Firefighters, family honour deceased volunteer
Several dozen volunteer firefighters assembled at the Anglican church in South River on Wednesday, Nov. 30 to pay tribute to a highly respected member of their brotherhood who died suddenly of a suspected heart attack.
David Percey, a long-time member of the Brigus fire department, passed away on Nov. 26. He was 50 years-of-age.
Percey was praised for his commitment to the fire department, his community and his family.
“He was just a great guy all the way around,” said his brother, Perry Percey.
David Percey was a 27-year veteran of the fire department, and was described as one of its best-trained members. He was an electrician by trade, but could put his hand to just about any task.
Brigus Mayor Byron Rodway, who served as fire chief from 1994 to 2000, described David as dependable, humble and hard working, and someone who never looked for credit or reward for his efforts.
“When I’d go to the fire hall, I’d be looking for David’s truck because he was one of our better trained men,” Rodway said “It was a relief to see him among the crowd when you were going on a fire call.”
The Brigus fire brigade was established in 1965, and David Percey is the first active member to pass away.
As a tribute, his casket was carried from the church to the graveyard atop the brigade’s 1969 Dodge pumper truck. The funeral procession included a convoy of fire trucks from Brigus, Bay Roberts, Bay de Grave and Harbour Main-chapel’s CoveLakeview.

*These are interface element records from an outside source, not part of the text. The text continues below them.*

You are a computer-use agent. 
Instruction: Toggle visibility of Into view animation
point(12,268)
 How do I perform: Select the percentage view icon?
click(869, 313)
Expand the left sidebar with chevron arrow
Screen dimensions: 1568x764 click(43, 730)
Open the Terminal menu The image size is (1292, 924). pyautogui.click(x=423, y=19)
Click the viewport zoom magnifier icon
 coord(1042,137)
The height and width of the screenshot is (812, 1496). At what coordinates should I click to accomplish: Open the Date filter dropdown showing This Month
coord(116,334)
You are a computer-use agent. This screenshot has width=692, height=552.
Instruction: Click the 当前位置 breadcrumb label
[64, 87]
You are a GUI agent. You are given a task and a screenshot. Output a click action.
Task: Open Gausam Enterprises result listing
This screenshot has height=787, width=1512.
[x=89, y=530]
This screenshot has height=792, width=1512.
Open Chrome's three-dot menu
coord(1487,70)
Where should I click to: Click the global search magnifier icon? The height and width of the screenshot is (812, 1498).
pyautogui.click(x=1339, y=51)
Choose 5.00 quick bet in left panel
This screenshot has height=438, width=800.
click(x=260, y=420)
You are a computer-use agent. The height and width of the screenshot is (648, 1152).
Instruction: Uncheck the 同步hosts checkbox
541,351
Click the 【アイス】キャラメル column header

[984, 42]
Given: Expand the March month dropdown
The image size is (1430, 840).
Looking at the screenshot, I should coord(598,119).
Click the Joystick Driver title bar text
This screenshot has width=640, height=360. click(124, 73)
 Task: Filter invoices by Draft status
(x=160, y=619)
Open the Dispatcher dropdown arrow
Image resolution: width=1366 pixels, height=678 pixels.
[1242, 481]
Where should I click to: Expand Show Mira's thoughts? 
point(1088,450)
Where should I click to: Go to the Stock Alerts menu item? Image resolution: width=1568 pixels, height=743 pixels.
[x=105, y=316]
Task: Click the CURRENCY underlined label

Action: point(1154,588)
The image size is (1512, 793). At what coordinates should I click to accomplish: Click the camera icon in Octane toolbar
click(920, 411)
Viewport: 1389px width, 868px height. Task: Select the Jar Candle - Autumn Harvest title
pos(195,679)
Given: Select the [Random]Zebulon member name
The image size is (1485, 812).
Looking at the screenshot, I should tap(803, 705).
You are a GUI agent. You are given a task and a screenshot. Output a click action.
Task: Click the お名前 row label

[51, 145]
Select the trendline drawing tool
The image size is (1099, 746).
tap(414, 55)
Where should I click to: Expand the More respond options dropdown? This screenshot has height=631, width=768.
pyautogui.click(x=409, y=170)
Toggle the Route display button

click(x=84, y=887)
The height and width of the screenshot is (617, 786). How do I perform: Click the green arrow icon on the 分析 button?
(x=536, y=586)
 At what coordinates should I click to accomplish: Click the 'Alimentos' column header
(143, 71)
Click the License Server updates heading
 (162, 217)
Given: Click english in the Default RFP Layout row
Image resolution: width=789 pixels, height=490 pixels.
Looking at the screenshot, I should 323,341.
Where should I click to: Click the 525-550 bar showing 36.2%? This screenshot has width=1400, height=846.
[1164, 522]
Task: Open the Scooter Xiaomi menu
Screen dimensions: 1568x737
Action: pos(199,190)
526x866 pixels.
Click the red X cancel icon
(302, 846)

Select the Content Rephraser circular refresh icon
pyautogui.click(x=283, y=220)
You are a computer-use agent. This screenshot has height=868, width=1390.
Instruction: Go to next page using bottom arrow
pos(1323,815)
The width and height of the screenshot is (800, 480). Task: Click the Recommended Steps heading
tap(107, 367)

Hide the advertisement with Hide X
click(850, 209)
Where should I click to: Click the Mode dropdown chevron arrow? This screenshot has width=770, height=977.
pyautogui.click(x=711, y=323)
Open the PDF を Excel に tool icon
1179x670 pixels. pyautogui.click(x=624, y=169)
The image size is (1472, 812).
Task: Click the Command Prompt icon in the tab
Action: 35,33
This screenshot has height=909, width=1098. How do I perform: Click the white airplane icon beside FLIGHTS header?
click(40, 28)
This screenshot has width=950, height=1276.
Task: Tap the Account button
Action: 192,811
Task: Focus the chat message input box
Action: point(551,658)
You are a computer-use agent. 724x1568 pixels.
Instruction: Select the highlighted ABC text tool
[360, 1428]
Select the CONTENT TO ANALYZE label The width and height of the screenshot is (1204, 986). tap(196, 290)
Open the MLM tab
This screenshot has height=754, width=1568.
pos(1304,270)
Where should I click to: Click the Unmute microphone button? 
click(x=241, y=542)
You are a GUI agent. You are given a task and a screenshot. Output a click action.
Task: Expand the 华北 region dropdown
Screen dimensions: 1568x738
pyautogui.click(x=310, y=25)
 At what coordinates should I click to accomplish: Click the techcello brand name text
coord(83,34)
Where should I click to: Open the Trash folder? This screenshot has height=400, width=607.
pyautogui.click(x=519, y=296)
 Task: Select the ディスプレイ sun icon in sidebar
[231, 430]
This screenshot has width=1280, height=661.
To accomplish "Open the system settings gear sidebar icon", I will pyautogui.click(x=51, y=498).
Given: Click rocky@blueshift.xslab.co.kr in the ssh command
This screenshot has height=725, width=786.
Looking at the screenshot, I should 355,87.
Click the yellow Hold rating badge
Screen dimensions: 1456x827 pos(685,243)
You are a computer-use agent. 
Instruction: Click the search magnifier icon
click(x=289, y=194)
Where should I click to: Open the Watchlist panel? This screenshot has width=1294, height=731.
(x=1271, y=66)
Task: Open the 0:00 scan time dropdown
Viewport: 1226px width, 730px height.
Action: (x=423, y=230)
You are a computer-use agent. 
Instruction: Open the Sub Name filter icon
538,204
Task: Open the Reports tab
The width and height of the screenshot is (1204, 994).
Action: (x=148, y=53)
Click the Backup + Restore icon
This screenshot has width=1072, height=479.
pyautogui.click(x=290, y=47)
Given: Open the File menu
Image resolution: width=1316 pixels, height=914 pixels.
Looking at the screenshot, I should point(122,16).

“I think it was the best send-off anybody could have,” Perry Percey said.
“It showed how respected and liked he was. He was like a brother to them all.”
David was never married and didn’t have any children. But he was an incredible uncle, his brother said.
“He loved children and children loved him.”
David enjoyed Christmas, and would often enter a float into the town’s annual Christmas parade. He was planning to start working on this year’s entry over the weekend, said Perry.
He also enjoyed riding his all-terrain vehicle, and was an active supporter of the annual Brigus Blueberry Festival.
He loved pickup trucks, and earned the nickname “Diesel Dave” back in the 1980s when he started driving a brown GMC diesel truck. It had exhaust pipes that stuck up in the air, and “you could hear him coming long before you seen him. It was his pride and joy,” said Perry.
And when it came to electrical work, David was always there to lend a hand, said Perry.
“He could fix anything under the sun,” he said.
Perry said his brother always had a smile on his face and a sparkle in his eye, and was never one to shy away from an opportunity to get up to some mischief.
“He will be well missed by an awful lot of people,” Perry said.